Exercise input:

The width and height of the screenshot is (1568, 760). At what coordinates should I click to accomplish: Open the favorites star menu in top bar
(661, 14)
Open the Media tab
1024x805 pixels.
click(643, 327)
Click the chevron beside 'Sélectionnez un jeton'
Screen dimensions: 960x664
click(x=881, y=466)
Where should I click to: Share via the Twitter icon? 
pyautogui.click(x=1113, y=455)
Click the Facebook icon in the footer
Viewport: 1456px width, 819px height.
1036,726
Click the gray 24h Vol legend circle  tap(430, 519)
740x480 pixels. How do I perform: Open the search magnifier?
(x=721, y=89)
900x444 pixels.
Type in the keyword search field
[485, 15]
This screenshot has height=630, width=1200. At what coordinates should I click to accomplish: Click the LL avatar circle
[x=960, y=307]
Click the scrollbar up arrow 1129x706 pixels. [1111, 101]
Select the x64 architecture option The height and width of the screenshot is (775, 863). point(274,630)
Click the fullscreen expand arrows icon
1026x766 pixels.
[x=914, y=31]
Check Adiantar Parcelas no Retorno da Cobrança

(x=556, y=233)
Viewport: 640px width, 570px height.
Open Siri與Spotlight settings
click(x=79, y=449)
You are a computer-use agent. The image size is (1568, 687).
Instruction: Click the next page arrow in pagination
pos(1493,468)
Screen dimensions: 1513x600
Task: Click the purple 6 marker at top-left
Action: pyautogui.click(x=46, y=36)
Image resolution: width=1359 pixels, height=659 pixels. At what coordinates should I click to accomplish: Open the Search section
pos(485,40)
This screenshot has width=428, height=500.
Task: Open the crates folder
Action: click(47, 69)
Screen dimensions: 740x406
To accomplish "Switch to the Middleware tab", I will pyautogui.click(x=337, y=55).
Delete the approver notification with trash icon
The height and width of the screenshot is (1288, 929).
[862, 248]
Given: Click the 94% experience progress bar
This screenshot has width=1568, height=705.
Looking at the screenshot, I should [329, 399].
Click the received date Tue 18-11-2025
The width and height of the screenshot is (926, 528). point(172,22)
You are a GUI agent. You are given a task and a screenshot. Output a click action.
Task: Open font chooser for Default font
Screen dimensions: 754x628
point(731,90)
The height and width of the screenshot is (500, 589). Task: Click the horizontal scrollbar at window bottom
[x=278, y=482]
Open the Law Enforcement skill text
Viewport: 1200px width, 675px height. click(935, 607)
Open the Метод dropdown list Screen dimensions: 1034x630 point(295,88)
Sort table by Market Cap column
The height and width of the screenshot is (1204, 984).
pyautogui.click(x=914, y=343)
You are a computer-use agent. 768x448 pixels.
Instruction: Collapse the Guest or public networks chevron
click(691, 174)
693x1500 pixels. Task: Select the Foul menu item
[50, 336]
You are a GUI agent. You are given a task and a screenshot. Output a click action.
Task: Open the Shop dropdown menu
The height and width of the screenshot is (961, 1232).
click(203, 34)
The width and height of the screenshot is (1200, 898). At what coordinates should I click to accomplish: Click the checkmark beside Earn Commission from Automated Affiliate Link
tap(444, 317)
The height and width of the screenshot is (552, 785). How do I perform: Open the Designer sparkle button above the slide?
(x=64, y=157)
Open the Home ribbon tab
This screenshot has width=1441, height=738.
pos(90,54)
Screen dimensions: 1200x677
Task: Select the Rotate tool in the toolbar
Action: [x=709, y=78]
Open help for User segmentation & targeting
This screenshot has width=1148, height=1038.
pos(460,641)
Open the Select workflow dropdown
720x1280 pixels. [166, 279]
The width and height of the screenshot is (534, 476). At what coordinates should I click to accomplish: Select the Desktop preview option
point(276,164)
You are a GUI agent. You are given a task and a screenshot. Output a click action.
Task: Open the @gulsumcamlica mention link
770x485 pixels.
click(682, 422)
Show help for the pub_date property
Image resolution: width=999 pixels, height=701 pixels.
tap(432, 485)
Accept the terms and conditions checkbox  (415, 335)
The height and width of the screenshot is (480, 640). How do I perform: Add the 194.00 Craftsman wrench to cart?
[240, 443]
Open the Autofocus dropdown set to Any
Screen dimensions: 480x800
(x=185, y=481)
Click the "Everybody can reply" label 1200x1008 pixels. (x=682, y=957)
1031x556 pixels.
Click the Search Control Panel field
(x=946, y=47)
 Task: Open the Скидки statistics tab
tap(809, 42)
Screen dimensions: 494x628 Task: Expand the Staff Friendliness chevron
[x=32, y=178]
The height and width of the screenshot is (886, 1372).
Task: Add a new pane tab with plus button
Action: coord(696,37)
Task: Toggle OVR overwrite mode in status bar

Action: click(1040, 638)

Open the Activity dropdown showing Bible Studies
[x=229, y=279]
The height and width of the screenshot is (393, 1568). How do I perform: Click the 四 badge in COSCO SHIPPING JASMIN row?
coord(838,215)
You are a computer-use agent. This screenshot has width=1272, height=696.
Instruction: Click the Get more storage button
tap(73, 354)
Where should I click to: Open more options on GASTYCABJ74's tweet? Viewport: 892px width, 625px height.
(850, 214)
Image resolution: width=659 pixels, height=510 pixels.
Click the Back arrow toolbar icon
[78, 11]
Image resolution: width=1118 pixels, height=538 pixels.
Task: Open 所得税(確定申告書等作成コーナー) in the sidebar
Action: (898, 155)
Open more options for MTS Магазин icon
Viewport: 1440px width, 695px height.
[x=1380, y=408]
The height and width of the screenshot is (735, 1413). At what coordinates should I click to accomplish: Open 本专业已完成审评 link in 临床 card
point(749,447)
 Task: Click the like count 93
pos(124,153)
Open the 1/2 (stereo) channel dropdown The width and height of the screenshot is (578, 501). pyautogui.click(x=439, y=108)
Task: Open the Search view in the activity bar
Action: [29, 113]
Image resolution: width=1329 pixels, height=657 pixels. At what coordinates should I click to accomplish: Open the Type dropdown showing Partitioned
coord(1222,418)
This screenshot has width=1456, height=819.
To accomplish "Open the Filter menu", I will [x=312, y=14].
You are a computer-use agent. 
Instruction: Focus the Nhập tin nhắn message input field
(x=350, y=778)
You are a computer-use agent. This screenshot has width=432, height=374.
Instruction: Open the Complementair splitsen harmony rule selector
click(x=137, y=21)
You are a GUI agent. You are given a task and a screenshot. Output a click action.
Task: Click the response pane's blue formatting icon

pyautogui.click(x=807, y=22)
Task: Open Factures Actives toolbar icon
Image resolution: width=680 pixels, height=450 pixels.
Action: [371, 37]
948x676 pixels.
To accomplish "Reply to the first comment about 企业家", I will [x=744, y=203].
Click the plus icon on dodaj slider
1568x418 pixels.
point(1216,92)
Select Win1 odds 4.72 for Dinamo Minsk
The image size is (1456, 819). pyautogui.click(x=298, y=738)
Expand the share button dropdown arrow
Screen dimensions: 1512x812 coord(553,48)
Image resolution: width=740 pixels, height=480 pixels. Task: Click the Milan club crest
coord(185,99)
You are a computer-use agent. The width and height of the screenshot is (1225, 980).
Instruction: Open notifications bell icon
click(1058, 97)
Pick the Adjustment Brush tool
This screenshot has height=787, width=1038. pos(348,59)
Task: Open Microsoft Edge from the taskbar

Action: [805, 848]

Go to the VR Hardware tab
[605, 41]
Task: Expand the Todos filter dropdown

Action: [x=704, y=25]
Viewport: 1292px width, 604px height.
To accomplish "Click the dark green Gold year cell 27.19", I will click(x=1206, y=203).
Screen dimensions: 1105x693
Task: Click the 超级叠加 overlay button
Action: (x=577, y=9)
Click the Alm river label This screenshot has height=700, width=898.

About this exercise:
Return the data in full, with each line kept exactly as it is.

Worked solution:
The width and height of the screenshot is (1568, 760). At what coordinates should I click to accomplish: Open the favorites star menu in top bar
(661, 14)
Open the Media tab
1024x805 pixels.
click(643, 327)
Click the chevron beside 'Sélectionnez un jeton'
Screen dimensions: 960x664
click(x=881, y=466)
Where should I click to: Share via the Twitter icon? 
pyautogui.click(x=1113, y=455)
Click the Facebook icon in the footer
Viewport: 1456px width, 819px height.
1036,726
Click the gray 24h Vol legend circle  tap(430, 519)
740x480 pixels. How do I perform: Open the search magnifier?
(x=721, y=89)
900x444 pixels.
Type in the keyword search field
[485, 15]
This screenshot has height=630, width=1200. At what coordinates should I click to accomplish: Click the LL avatar circle
[x=960, y=307]
Click the scrollbar up arrow 1129x706 pixels. [1111, 101]
Select the x64 architecture option The height and width of the screenshot is (775, 863). point(274,630)
Click the fullscreen expand arrows icon
1026x766 pixels.
[x=914, y=31]
Check Adiantar Parcelas no Retorno da Cobrança

(x=556, y=233)
Viewport: 640px width, 570px height.
Open Siri與Spotlight settings
click(x=79, y=449)
You are a computer-use agent. The image size is (1568, 687).
Instruction: Click the next page arrow in pagination
pos(1493,468)
Screen dimensions: 1513x600
Task: Click the purple 6 marker at top-left
Action: pyautogui.click(x=46, y=36)
Image resolution: width=1359 pixels, height=659 pixels. At what coordinates should I click to accomplish: Open the Search section
pos(485,40)
This screenshot has width=428, height=500.
Task: Open the crates folder
Action: click(47, 69)
Screen dimensions: 740x406
To accomplish "Switch to the Middleware tab", I will pyautogui.click(x=337, y=55).
Delete the approver notification with trash icon
The height and width of the screenshot is (1288, 929).
[862, 248]
Given: Click the 94% experience progress bar
This screenshot has width=1568, height=705.
Looking at the screenshot, I should [329, 399].
Click the received date Tue 18-11-2025
The width and height of the screenshot is (926, 528). point(172,22)
You are a GUI agent. You are given a task and a screenshot. Output a click action.
Task: Open font chooser for Default font
Screen dimensions: 754x628
point(731,90)
The height and width of the screenshot is (500, 589). Task: Click the horizontal scrollbar at window bottom
[x=278, y=482]
Open the Law Enforcement skill text
Viewport: 1200px width, 675px height. click(935, 607)
Open the Метод dropdown list Screen dimensions: 1034x630 point(295,88)
Sort table by Market Cap column
The height and width of the screenshot is (1204, 984).
pyautogui.click(x=914, y=343)
You are a computer-use agent. 768x448 pixels.
Instruction: Collapse the Guest or public networks chevron
click(691, 174)
693x1500 pixels. Task: Select the Foul menu item
[50, 336]
You are a GUI agent. You are given a task and a screenshot. Output a click action.
Task: Open the Shop dropdown menu
The height and width of the screenshot is (961, 1232).
click(203, 34)
The width and height of the screenshot is (1200, 898). At what coordinates should I click to accomplish: Click the checkmark beside Earn Commission from Automated Affiliate Link
tap(444, 317)
The height and width of the screenshot is (552, 785). How do I perform: Open the Designer sparkle button above the slide?
(x=64, y=157)
Open the Home ribbon tab
This screenshot has width=1441, height=738.
pos(90,54)
Screen dimensions: 1200x677
Task: Select the Rotate tool in the toolbar
Action: [x=709, y=78]
Open help for User segmentation & targeting
This screenshot has width=1148, height=1038.
pos(460,641)
Open the Select workflow dropdown
720x1280 pixels. [166, 279]
The width and height of the screenshot is (534, 476). At what coordinates should I click to accomplish: Select the Desktop preview option
point(276,164)
You are a GUI agent. You are given a task and a screenshot. Output a click action.
Task: Open the @gulsumcamlica mention link
770x485 pixels.
click(682, 422)
Show help for the pub_date property
Image resolution: width=999 pixels, height=701 pixels.
tap(432, 485)
Accept the terms and conditions checkbox  (415, 335)
The height and width of the screenshot is (480, 640). How do I perform: Add the 194.00 Craftsman wrench to cart?
[240, 443]
Open the Autofocus dropdown set to Any
Screen dimensions: 480x800
(x=185, y=481)
Click the "Everybody can reply" label 1200x1008 pixels. (x=682, y=957)
1031x556 pixels.
Click the Search Control Panel field
(x=946, y=47)
 Task: Open the Скидки statistics tab
tap(809, 42)
Screen dimensions: 494x628 Task: Expand the Staff Friendliness chevron
[x=32, y=178]
The height and width of the screenshot is (886, 1372).
Task: Add a new pane tab with plus button
Action: coord(696,37)
Task: Toggle OVR overwrite mode in status bar

Action: click(1040, 638)

Open the Activity dropdown showing Bible Studies
[x=229, y=279]
The height and width of the screenshot is (393, 1568). How do I perform: Click the 四 badge in COSCO SHIPPING JASMIN row?
coord(838,215)
You are a computer-use agent. This screenshot has width=1272, height=696.
Instruction: Click the Get more storage button
tap(73, 354)
Where should I click to: Open more options on GASTYCABJ74's tweet? Viewport: 892px width, 625px height.
(850, 214)
Image resolution: width=659 pixels, height=510 pixels.
Click the Back arrow toolbar icon
[78, 11]
Image resolution: width=1118 pixels, height=538 pixels.
Task: Open 所得税(確定申告書等作成コーナー) in the sidebar
Action: (898, 155)
Open more options for MTS Магазин icon
Viewport: 1440px width, 695px height.
[x=1380, y=408]
The height and width of the screenshot is (735, 1413). At what coordinates should I click to accomplish: Open 本专业已完成审评 link in 临床 card
point(749,447)
 Task: Click the like count 93
pos(124,153)
Open the 1/2 (stereo) channel dropdown The width and height of the screenshot is (578, 501). pyautogui.click(x=439, y=108)
Task: Open the Search view in the activity bar
Action: [29, 113]
Image resolution: width=1329 pixels, height=657 pixels. At what coordinates should I click to accomplish: Open the Type dropdown showing Partitioned
coord(1222,418)
This screenshot has width=1456, height=819.
To accomplish "Open the Filter menu", I will [x=312, y=14].
You are a computer-use agent. 
Instruction: Focus the Nhập tin nhắn message input field
(x=350, y=778)
You are a computer-use agent. This screenshot has width=432, height=374.
Instruction: Open the Complementair splitsen harmony rule selector
click(x=137, y=21)
You are a GUI agent. You are given a task and a screenshot. Output a click action.
Task: Click the response pane's blue formatting icon

pyautogui.click(x=807, y=22)
Task: Open Factures Actives toolbar icon
Image resolution: width=680 pixels, height=450 pixels.
Action: [371, 37]
948x676 pixels.
To accomplish "Reply to the first comment about 企业家", I will [x=744, y=203].
Click the plus icon on dodaj slider
1568x418 pixels.
point(1216,92)
Select Win1 odds 4.72 for Dinamo Minsk
The image size is (1456, 819). pyautogui.click(x=298, y=738)
Expand the share button dropdown arrow
Screen dimensions: 1512x812 coord(553,48)
Image resolution: width=740 pixels, height=480 pixels. Task: Click the Milan club crest
coord(185,99)
You are a computer-use agent. The width and height of the screenshot is (1225, 980).
Instruction: Open notifications bell icon
click(1058, 97)
Pick the Adjustment Brush tool
This screenshot has height=787, width=1038. pos(348,59)
Task: Open Microsoft Edge from the taskbar

Action: [805, 848]

Go to the VR Hardware tab
[605, 41]
Task: Expand the Todos filter dropdown

Action: [x=704, y=25]
Viewport: 1292px width, 604px height.
To accomplish "Click the dark green Gold year cell 27.19", I will click(x=1206, y=203).
Screen dimensions: 1105x693
Task: Click the 超级叠加 overlay button
Action: (x=577, y=9)
Click the Alm river label This screenshot has height=700, width=898.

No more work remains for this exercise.